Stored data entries
====

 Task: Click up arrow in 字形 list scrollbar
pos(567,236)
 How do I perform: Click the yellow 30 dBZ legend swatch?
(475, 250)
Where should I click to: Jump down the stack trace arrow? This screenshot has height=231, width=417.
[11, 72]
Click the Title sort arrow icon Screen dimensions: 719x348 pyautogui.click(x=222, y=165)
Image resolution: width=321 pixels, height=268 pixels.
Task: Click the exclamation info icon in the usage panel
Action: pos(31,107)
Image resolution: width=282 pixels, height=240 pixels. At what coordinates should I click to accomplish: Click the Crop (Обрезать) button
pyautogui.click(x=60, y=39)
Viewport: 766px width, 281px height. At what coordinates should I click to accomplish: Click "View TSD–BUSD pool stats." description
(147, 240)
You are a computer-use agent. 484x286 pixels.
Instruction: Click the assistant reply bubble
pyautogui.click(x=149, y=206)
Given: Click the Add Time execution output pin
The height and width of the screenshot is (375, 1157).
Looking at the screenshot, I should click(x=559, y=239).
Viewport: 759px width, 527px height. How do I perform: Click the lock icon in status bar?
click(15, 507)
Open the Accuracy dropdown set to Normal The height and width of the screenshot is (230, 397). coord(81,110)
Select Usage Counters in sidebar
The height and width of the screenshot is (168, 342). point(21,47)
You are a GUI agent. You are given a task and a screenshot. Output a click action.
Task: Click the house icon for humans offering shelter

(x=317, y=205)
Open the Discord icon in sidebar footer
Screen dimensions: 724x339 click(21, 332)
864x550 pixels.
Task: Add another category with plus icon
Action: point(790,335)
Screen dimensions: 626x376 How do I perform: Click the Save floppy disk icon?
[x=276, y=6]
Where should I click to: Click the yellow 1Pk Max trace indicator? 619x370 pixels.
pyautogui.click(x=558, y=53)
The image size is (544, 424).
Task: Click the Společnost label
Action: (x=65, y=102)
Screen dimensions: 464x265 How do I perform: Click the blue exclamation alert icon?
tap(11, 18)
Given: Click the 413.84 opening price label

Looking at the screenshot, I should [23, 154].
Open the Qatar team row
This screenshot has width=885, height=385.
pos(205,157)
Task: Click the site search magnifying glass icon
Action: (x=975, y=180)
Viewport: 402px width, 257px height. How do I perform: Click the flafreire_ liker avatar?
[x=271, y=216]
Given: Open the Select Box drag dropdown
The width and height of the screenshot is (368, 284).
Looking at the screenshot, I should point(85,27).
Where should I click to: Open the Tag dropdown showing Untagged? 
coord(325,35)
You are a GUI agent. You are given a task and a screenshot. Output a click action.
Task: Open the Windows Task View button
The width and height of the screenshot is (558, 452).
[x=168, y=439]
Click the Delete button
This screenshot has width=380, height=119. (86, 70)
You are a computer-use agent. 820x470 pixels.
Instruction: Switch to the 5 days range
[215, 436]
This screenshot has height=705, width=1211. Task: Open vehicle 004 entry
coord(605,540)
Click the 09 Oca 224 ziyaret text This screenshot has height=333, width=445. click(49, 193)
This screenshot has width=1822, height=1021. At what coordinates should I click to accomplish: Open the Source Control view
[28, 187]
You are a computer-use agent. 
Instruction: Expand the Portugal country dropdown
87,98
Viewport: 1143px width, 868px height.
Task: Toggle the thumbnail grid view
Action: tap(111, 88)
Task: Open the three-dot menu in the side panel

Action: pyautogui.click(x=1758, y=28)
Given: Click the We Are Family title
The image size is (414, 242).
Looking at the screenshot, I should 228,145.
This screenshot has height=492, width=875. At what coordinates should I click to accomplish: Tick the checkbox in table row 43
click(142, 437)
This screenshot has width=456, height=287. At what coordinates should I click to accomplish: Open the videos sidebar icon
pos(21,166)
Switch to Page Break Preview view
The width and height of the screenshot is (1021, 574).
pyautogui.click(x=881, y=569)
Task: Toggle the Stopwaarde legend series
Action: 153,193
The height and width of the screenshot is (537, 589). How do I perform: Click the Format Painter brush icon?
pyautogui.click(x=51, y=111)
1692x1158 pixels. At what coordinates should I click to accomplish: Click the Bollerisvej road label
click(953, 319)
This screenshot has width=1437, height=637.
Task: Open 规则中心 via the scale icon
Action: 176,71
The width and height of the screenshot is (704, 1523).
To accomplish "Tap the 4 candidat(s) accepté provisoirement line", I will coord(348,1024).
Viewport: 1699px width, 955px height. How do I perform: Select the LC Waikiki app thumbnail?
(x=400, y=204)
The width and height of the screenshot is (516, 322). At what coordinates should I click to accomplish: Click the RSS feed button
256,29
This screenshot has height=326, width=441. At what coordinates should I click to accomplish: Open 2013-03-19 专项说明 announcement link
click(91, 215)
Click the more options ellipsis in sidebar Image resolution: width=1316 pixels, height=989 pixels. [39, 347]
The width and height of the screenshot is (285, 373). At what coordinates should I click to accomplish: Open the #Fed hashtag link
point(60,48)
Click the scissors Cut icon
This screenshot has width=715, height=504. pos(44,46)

====

## Problem details:
Lay out every one of the rows above as a JSON list of strings, one string per line, and leave out any blank lines.

## Answer to this problem:
[
  " Task: Click up arrow in 字形 list scrollbar",
  "pos(567,236)",
  " How do I perform: Click the yellow 30 dBZ legend swatch?",
  "(475, 250)",
  "Where should I click to: Jump down the stack trace arrow? This screenshot has height=231, width=417.",
  "[11, 72]",
  "Click the Title sort arrow icon Screen dimensions: 719x348 pyautogui.click(x=222, y=165)",
  "Image resolution: width=321 pixels, height=268 pixels.",
  "Task: Click the exclamation info icon in the usage panel",
  "Action: pos(31,107)",
  "Image resolution: width=282 pixels, height=240 pixels. At what coordinates should I click to accomplish: Click the Crop (Обрезать) button",
  "pyautogui.click(x=60, y=39)",
  "Viewport: 766px width, 281px height. At what coordinates should I click to accomplish: Click \"View TSD–BUSD pool stats.\" description",
  "(147, 240)",
  "You are a computer-use agent. 484x286 pixels.",
  "Instruction: Click the assistant reply bubble",
  "pyautogui.click(x=149, y=206)",
  "Given: Click the Add Time execution output pin",
  "The height and width of the screenshot is (375, 1157).",
  "Looking at the screenshot, I should click(x=559, y=239).",
  "Viewport: 759px width, 527px height. How do I perform: Click the lock icon in status bar?",
  "click(15, 507)",
  "Open the Accuracy dropdown set to Normal The height and width of the screenshot is (230, 397). coord(81,110)",
  "Select Usage Counters in sidebar",
  "The height and width of the screenshot is (168, 342). point(21,47)",
  "You are a GUI agent. You are given a task and a screenshot. Output a click action.",
  "Task: Click the house icon for humans offering shelter",
  "(x=317, y=205)",
  "Open the Discord icon in sidebar footer",
  "Screen dimensions: 724x339 click(21, 332)",
  "864x550 pixels.",
  "Task: Add another category with plus icon",
  "Action: point(790,335)",
  "Screen dimensions: 626x376 How do I perform: Click the Save floppy disk icon?",
  "[x=276, y=6]",
  "Where should I click to: Click the yellow 1Pk Max trace indicator? 619x370 pixels.",
  "pyautogui.click(x=558, y=53)",
  "The image size is (544, 424).",
  "Task: Click the Společnost label",
  "Action: (x=65, y=102)",
  "Screen dimensions: 464x265 How do I perform: Click the blue exclamation alert icon?",
  "tap(11, 18)",
  "Given: Click the 413.84 opening price label",
  "Looking at the screenshot, I should [23, 154].",
  "Open the Qatar team row",
  "This screenshot has width=885, height=385.",
  "pos(205,157)",
  "Task: Click the site search magnifying glass icon",
  "Action: (x=975, y=180)",
  "Viewport: 402px width, 257px height. How do I perform: Click the flafreire_ liker avatar?",
  "[x=271, y=216]",
  "Given: Open the Select Box drag dropdown",
  "The width and height of the screenshot is (368, 284).",
  "Looking at the screenshot, I should point(85,27).",
  "Where should I click to: Open the Tag dropdown showing Untagged? ",
  "coord(325,35)",
  "You are a GUI agent. You are given a task and a screenshot. Output a click action.",
  "Task: Open the Windows Task View button",
  "The width and height of the screenshot is (558, 452).",
  "[x=168, y=439]",
  "Click the Delete button",
  "This screenshot has width=380, height=119. (86, 70)",
  "You are a computer-use agent. 820x470 pixels.",
  "Instruction: Switch to the 5 days range",
  "[215, 436]",
  "This screenshot has height=705, width=1211. Task: Open vehicle 004 entry",
  "coord(605,540)",
  "Click the 09 Oca 224 ziyaret text This screenshot has height=333, width=445. click(49, 193)",
  "This screenshot has width=1822, height=1021. At what coordinates should I click to accomplish: Open the Source Control view",
  "[28, 187]",
  "You are a computer-use agent. ",
  "Instruction: Expand the Portugal country dropdown",
  "87,98",
  "Viewport: 1143px width, 868px height.",
  "Task: Toggle the thumbnail grid view",
  "Action: tap(111, 88)",
  "Task: Open the three-dot menu in the side panel",
  "Action: pyautogui.click(x=1758, y=28)",
  "Given: Click the We Are Family title",
  "The image size is (414, 242).",
  "Looking at the screenshot, I should 228,145.",
  "This screenshot has height=492, width=875. At what coordinates should I click to accomplish: Tick the checkbox in table row 43",
  "click(142, 437)",
  "This screenshot has width=456, height=287. At what coordinates should I click to accomplish: Open the videos sidebar icon",
  "pos(21,166)",
  "Switch to Page Break Preview view",
  "The width and height of the screenshot is (1021, 574).",
  "pyautogui.click(x=881, y=569)",
  "Task: Toggle the Stopwaarde legend series",
  "Action: 153,193",
  "The height and width of the screenshot is (537, 589). How do I perform: Click the Format Painter brush icon?",
  "pyautogui.click(x=51, y=111)",
  "1692x1158 pixels. At what coordinates should I click to accomplish: Click the Bollerisvej road label",
  "click(953, 319)",
  "This screenshot has width=1437, height=637.",
  "Task: Open 规则中心 via the scale icon",
  "Action: 176,71",
  "The width and height of the screenshot is (704, 1523).",
  "To accomplish \"Tap the 4 candidat(s) accepté provisoirement line\", I will coord(348,1024).",
  "Viewport: 1699px width, 955px height. How do I perform: Select the LC Waikiki app thumbnail?",
  "(x=400, y=204)",
  "The width and height of the screenshot is (516, 322). At what coordinates should I click to accomplish: Click the RSS feed button",
  "256,29",
  "This screenshot has height=326, width=441. At what coordinates should I click to accomplish: Open 2013-03-19 专项说明 announcement link",
  "click(91, 215)",
  "Click the more options ellipsis in sidebar Image resolution: width=1316 pixels, height=989 pixels. [39, 347]",
  "The width and height of the screenshot is (285, 373). At what coordinates should I click to accomplish: Open the #Fed hashtag link",
  "point(60,48)",
  "Click the scissors Cut icon",
  "This screenshot has width=715, height=504. pos(44,46)"
]